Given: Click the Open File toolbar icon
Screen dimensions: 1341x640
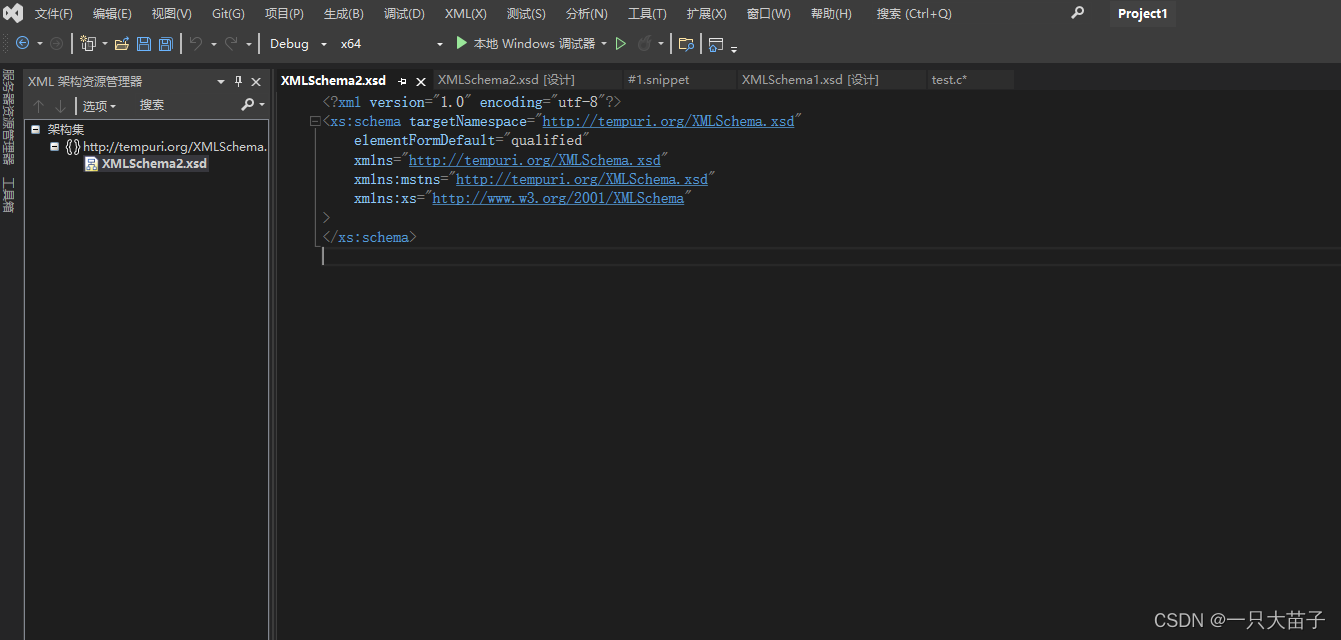Looking at the screenshot, I should (x=121, y=44).
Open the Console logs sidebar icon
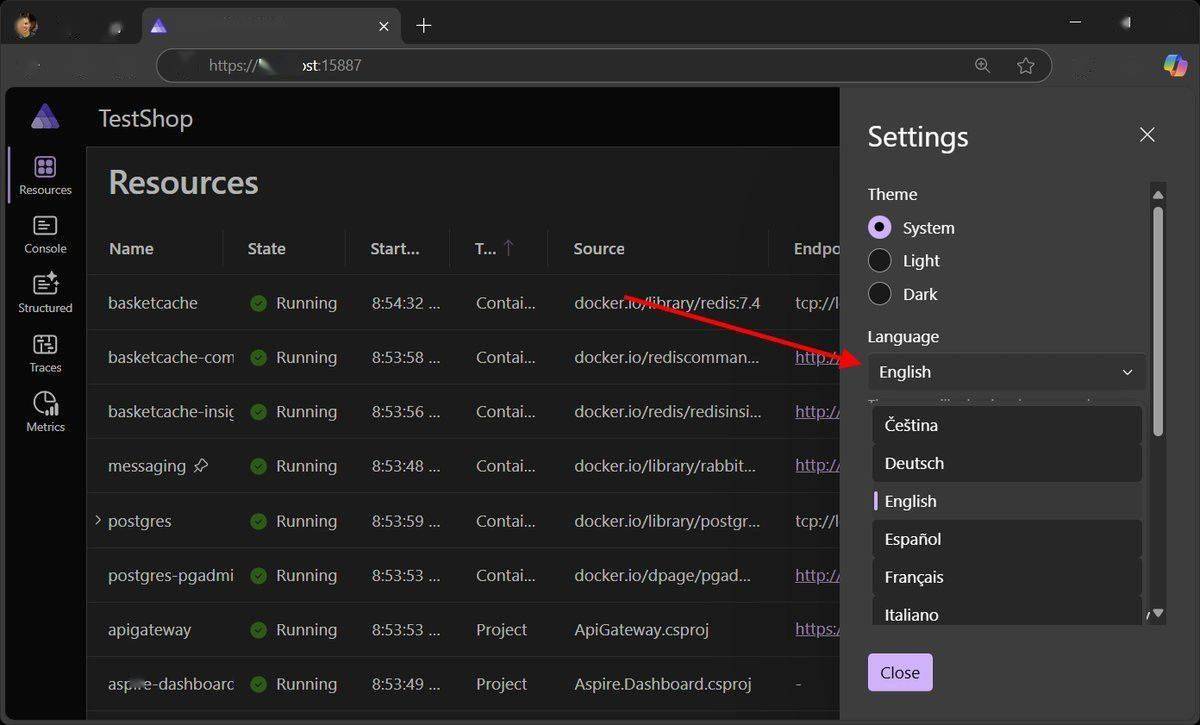1200x725 pixels. [x=45, y=234]

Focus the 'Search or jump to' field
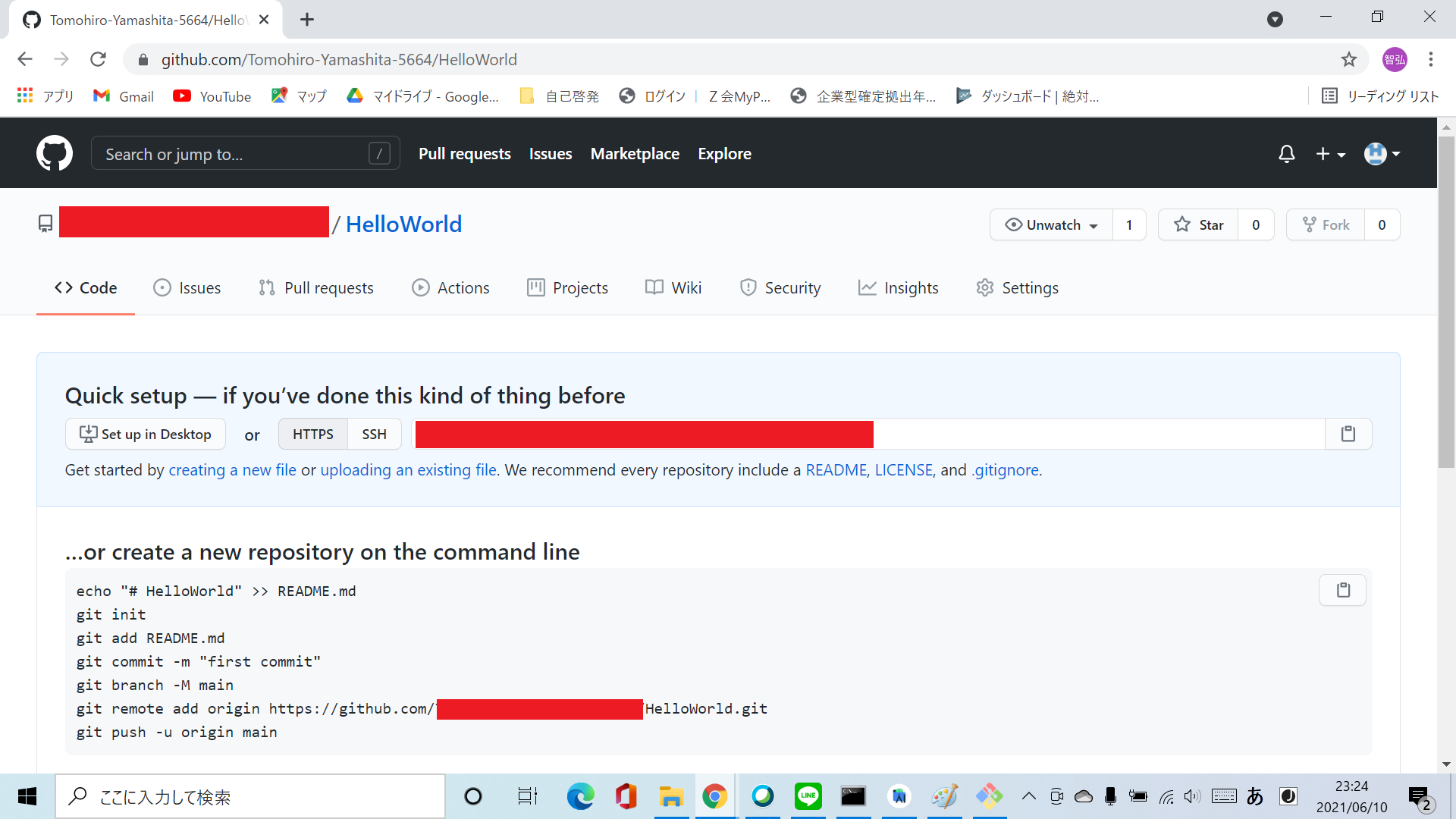235,154
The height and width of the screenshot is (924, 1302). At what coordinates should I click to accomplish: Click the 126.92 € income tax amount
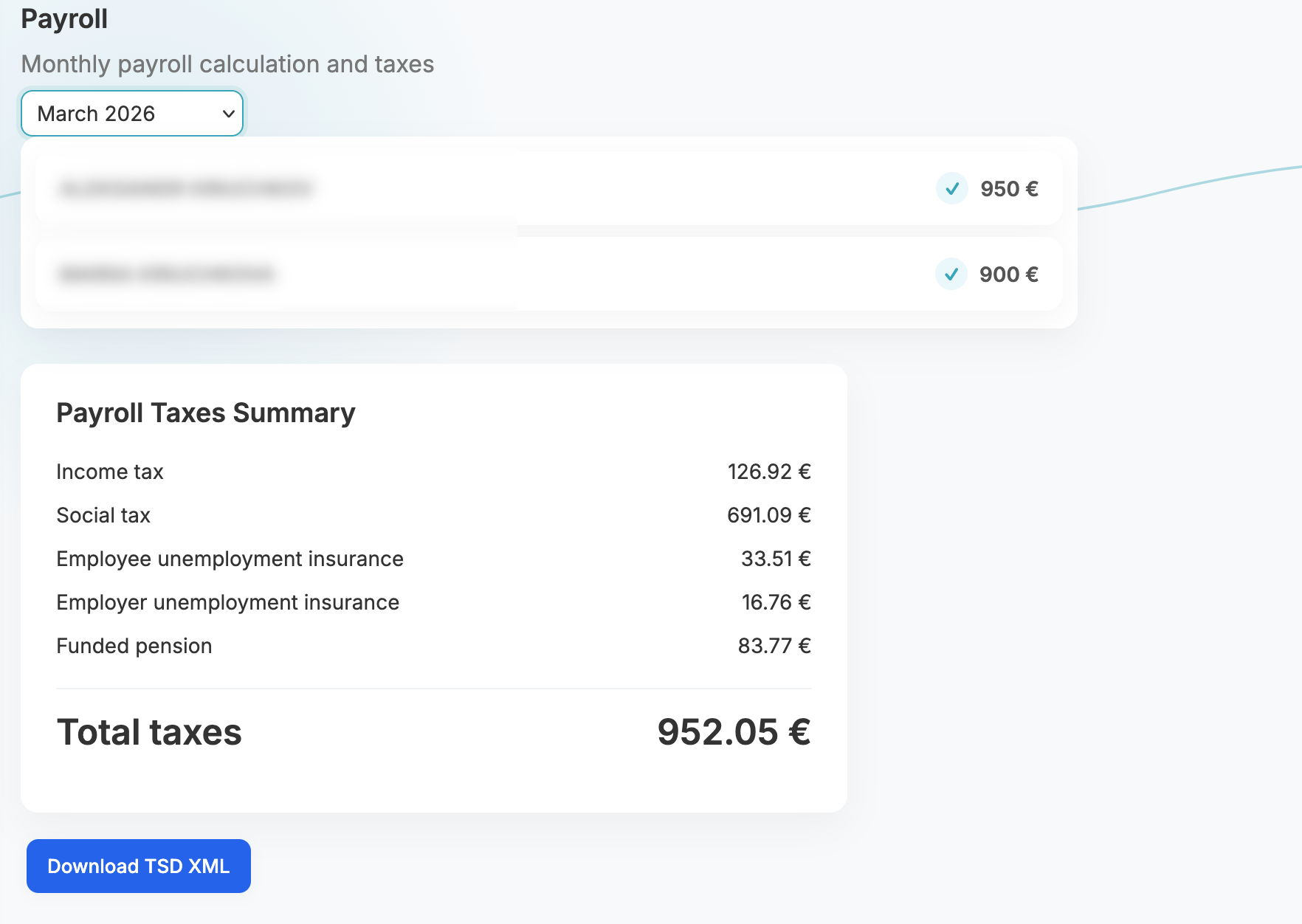(x=768, y=472)
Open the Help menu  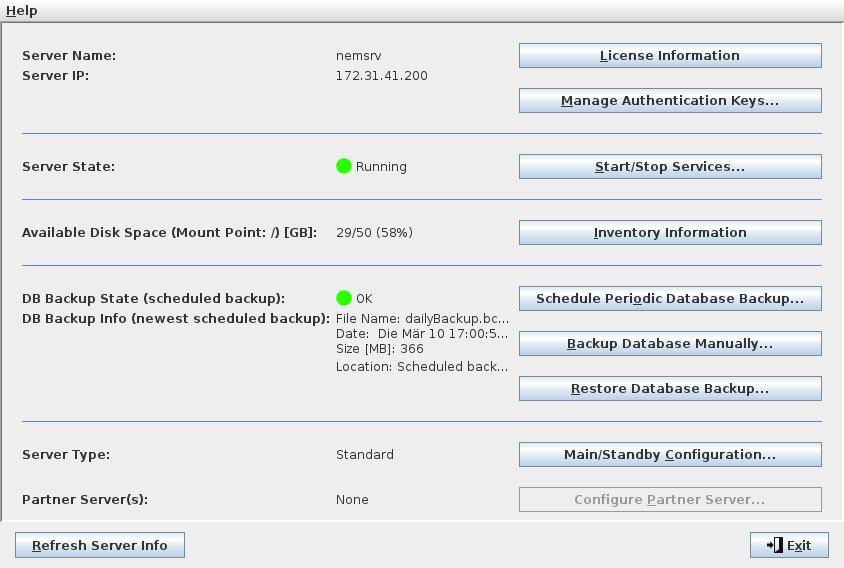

### What is expected
Rewrite all of the entries above, replacing every occurrence of "icon" with "button" and changing nothing else. Leave the pictures out.

### Expected output
Given: Click the Open File toolbar button
Screen dimensions: 1341x640
Looking at the screenshot, I should (x=121, y=44).
Open the Console logs sidebar button
1200x725 pixels. [x=45, y=234]

Focus the 'Search or jump to' field
235,154
The height and width of the screenshot is (924, 1302). At what coordinates should I click to accomplish: Click the 126.92 € income tax amount
(x=768, y=472)
Open the Help menu  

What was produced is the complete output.